- **INPUT RECORDS**:
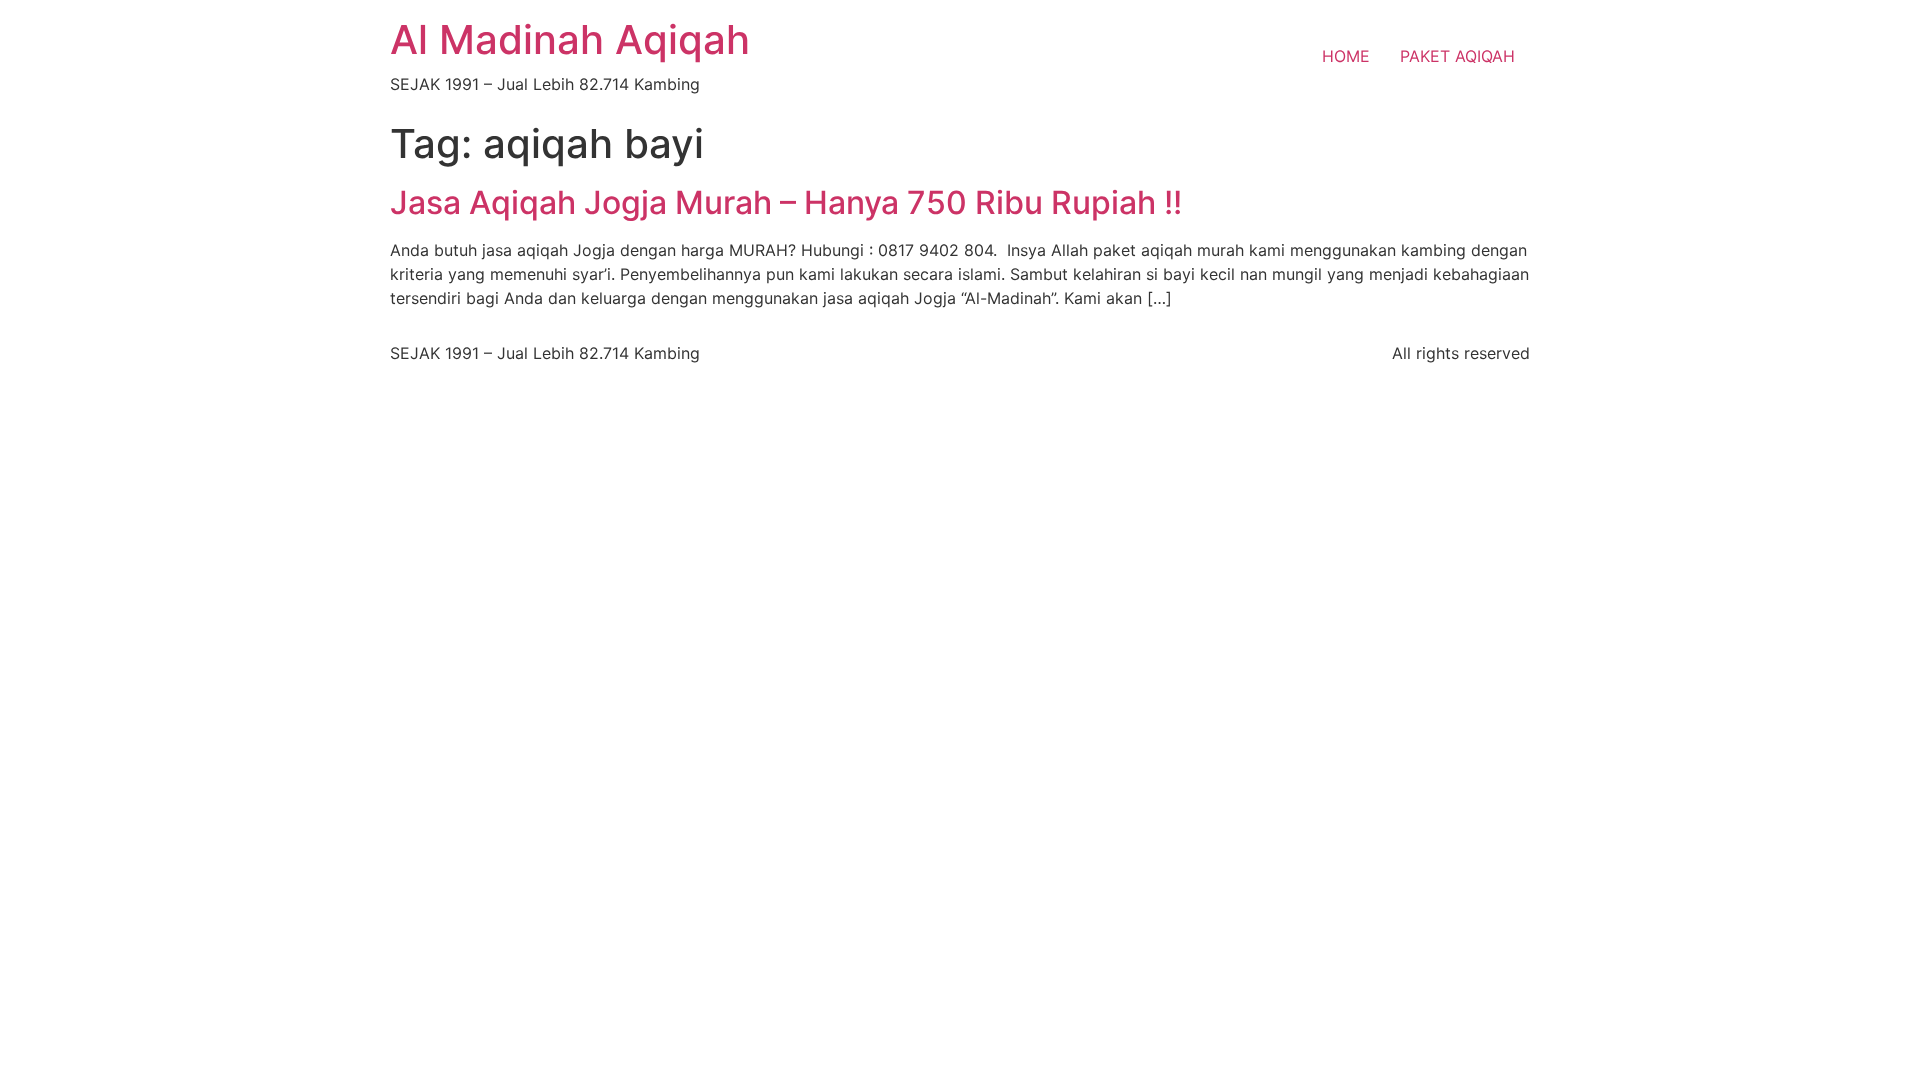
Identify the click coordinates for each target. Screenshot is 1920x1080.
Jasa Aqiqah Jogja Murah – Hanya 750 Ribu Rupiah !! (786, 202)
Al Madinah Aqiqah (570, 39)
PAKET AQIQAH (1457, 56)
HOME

- **EXERCISE REQUIREMENTS**:
Write the entries out again word for word. Omit all pictures from them.

- **SOLUTION FOR THIS TASK**:
Identify the click coordinates for each target. Screenshot is 1920x1080.
Jasa Aqiqah Jogja Murah – Hanya 750 Ribu Rupiah !! (786, 202)
Al Madinah Aqiqah (570, 39)
PAKET AQIQAH (1457, 56)
HOME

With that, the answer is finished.